— start of Source document —
Re: ~/.profile and ~/.bash_profile aren't executed on login

2017-12-11 Thread Chet Ramey
On 12/11/17 2:58 PM, Greg Wooledge wrote:

> If the goal is ONLY to configure the environment that appears within
> an interactive shell, then you can short circuit the DM/DE/WM
> configuration steps and simply tell the terminal emulator to run
> login shells instead of regular shells.

Yes, I'm assuming this is what he wants to do.


-- 
``The lyf so short, the craft so long to lerne.'' - Chaucer
 ``Ars longa, vita brevis'' - Hippocrates
Chet Ramey, UTech, CWRUc...@case.eduhttp://tiswww.cwru.edu/~chet/



Re: ~/.profile and ~/.bash_profile aren't executed on login

2017-12-11 Thread Greg Wooledge
On Mon, Dec 11, 2017 at 01:57:52PM -0500, Chet Ramey wrote:
> On 12/11/17 1:30 PM, Yuri wrote:
> > /usr/local/bin/bash is set as user's login shell in 'vipw'. So when this
> > user logs in, it must be invoked as a login shell. Is this correct?
> 
> Nobody on the list can answer that question. It depends on whether or
> not the agent you're using that starts the shell running in a terminal
> emulator -- assuming that's the shell instance you're concerned with --
> starts it as a login shell.

There are actually two issues going on here:

1) The actual login, which Yuri stated is being done through a Display
   Manger.

2) The invocation of an interactive shell, within a terminal emulator.

If the goal is to configure the environment of the window manager and
its child applications, then one must configure the login environment
as set up by the Display Manager and then the desktop env or WM that
it calls upon (and then possibly other layers like dbus and/or the
systemd user session, especially if GNOME is involved).

If the goal is ONLY to configure the environment that appears within
an interactive shell, then you can short circuit the DM/DE/WM
configuration steps and simply tell the terminal emulator to run
login shells instead of regular shells.

(Unless GNOME is involved, because GNOME is a special snowflake.)

TL;DR: Ask your OS channel support people how to do whatever it is you
want to do.  Make sure you STATE what you want to do, because they
can't be expected to guess.  Be specific.  Not "I want to set PATH"
but "I want to set PATH to include ~/bin first because when I run
my Eclipse IDE from the KDE Menu, it can't find ...".  Specific.



Re: ~/.profile and ~/.bash_profile aren't executed on login

2017-12-11 Thread Greg Wooledge
On Mon, Dec 11, 2017 at 10:30:51AM -0800, Yuri wrote:
> On 12/11/17 06:03, Chet Ramey wrote:
> /usr/local/bin/bash is set as user's login shell in 'vipw'. So when this
> user logs in, it must be invoked as a login shell. Is this correct?

No.  Because you are logging in with a Display Manager, not a shell.
— end of Source document —
What is asked >>
A: In the mailing list thread, what does Greg Wooledge say Yuri is logging in with instead of a shell?
B: Please output the passage of the mailing list thread between "If the goal is to" and "a special snowflake.)", inclusive, copied word for word.
— start of Stored rows —
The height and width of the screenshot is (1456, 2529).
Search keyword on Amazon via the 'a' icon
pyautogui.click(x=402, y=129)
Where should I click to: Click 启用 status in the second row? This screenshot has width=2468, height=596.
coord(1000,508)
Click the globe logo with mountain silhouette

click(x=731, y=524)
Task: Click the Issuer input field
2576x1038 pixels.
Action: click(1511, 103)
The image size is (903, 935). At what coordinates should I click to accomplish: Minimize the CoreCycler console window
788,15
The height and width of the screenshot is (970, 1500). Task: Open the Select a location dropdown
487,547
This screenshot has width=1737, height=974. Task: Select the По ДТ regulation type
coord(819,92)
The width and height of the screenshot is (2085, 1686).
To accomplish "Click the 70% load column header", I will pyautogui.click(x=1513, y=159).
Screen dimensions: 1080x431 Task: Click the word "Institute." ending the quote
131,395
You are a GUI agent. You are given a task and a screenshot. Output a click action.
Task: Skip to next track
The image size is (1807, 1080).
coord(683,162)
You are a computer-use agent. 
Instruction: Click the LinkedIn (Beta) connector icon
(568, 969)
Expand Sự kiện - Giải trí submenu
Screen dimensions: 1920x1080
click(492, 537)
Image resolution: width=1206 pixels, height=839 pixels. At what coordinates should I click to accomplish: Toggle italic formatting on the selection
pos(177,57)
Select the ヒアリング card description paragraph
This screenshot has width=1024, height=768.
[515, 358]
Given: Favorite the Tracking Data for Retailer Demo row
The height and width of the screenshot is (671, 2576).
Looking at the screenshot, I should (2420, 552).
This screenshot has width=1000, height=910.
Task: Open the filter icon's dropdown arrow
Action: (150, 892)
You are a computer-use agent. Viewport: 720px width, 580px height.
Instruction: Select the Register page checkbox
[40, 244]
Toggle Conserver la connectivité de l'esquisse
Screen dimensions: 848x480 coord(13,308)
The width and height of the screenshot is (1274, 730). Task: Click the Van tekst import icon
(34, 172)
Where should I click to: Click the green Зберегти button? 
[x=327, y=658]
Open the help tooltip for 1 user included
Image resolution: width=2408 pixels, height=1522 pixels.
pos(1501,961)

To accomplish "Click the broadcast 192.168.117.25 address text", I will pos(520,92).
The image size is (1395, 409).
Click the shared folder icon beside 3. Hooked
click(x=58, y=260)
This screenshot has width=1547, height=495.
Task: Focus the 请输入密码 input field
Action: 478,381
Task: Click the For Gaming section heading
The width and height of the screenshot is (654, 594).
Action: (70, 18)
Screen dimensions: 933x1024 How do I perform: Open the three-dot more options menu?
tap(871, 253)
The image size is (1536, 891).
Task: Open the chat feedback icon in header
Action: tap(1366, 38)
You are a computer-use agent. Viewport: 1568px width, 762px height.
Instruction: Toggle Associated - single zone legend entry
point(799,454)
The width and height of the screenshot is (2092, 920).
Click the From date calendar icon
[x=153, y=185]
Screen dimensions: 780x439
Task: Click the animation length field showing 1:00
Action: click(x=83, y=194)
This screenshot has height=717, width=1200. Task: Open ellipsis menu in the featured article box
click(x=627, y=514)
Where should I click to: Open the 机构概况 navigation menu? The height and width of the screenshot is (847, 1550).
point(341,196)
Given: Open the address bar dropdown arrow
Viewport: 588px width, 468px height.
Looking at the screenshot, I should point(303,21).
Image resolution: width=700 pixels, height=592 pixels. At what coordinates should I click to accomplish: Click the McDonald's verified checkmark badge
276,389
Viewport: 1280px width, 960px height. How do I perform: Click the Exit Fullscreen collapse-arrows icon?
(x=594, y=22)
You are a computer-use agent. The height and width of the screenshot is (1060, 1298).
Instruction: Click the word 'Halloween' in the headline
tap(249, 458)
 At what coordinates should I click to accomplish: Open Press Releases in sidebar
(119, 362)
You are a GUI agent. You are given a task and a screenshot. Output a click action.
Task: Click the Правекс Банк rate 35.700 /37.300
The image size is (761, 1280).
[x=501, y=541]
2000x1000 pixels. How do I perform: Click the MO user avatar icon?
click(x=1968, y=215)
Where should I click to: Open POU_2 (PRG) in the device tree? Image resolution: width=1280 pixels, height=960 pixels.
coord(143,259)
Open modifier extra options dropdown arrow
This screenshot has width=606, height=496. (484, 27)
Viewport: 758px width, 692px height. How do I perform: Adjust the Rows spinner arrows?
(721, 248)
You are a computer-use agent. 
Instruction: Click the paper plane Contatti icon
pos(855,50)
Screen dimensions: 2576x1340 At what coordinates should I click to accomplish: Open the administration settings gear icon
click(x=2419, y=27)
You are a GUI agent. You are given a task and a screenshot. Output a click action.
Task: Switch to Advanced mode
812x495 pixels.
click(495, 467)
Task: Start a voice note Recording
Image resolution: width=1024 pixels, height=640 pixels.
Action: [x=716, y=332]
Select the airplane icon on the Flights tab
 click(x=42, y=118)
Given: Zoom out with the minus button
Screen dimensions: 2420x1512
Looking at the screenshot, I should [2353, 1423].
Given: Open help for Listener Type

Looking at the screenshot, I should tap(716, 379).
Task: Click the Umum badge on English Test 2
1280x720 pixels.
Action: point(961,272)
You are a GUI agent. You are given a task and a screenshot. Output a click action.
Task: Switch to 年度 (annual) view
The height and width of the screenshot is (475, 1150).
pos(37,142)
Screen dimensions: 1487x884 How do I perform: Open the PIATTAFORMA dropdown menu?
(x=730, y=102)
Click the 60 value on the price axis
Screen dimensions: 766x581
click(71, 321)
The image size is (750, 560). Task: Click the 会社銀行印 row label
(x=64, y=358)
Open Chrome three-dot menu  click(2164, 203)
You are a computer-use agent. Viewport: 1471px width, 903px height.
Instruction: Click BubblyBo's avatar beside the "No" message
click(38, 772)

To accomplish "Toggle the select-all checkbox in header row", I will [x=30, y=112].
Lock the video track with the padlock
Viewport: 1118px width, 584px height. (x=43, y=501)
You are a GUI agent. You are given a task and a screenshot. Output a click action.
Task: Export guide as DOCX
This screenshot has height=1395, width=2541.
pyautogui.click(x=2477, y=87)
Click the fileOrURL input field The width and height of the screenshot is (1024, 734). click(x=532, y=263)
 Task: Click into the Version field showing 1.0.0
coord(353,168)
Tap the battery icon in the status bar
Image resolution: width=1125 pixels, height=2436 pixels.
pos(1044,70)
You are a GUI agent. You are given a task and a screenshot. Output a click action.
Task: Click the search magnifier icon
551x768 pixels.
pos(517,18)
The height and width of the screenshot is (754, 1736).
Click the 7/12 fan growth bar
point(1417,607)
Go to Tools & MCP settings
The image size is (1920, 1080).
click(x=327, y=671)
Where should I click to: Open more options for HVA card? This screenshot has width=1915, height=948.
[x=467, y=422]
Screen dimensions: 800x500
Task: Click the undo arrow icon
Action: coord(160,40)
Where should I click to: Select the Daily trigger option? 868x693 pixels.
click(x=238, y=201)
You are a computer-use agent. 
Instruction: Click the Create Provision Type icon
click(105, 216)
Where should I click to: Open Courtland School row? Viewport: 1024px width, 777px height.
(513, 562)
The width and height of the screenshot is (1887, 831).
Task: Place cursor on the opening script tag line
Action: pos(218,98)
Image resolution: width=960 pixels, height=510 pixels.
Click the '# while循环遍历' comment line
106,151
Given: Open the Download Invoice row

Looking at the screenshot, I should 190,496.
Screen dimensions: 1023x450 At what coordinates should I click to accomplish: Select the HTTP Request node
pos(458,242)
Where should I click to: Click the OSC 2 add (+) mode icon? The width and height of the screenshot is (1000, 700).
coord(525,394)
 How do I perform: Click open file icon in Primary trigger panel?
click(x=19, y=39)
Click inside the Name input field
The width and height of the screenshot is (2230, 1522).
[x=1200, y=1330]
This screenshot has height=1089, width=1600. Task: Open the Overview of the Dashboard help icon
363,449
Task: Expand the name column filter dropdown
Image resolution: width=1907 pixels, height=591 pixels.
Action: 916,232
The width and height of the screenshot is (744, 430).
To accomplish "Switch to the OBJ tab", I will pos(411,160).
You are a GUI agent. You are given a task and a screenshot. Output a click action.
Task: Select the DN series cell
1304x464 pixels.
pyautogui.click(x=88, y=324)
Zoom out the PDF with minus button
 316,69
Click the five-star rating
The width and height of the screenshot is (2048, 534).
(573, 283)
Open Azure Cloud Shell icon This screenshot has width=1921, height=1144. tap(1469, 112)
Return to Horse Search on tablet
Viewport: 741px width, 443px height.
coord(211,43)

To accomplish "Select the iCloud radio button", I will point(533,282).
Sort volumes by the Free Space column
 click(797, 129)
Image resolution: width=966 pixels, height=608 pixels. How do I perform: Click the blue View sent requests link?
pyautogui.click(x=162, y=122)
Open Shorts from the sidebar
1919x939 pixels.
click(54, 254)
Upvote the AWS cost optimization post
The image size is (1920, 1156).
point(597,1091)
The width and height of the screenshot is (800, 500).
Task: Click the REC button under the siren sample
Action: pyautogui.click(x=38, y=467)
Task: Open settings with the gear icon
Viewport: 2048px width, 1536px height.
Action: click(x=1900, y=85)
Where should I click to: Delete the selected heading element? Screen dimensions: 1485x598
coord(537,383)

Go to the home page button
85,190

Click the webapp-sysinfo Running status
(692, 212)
— end of Stored rows —
Results of the tasks >>
A: A Display Manager.

B:
If the goal is to configure the environment of the window manager and
its child applications, then one must configure the login environment
as set up by the Display Manager and then the desktop env or WM that
it calls upon (and then possibly other layers like dbus and/or the
systemd user session, especially if GNOME is involved).

If the goal is ONLY to configure the environment that appears within
an interactive shell, then you can short circuit the DM/DE/WM
configuration steps and simply tell the terminal emulator to run
login shells instead of regular shells.

(Unless GNOME is involved, because GNOME is a special snowflake.)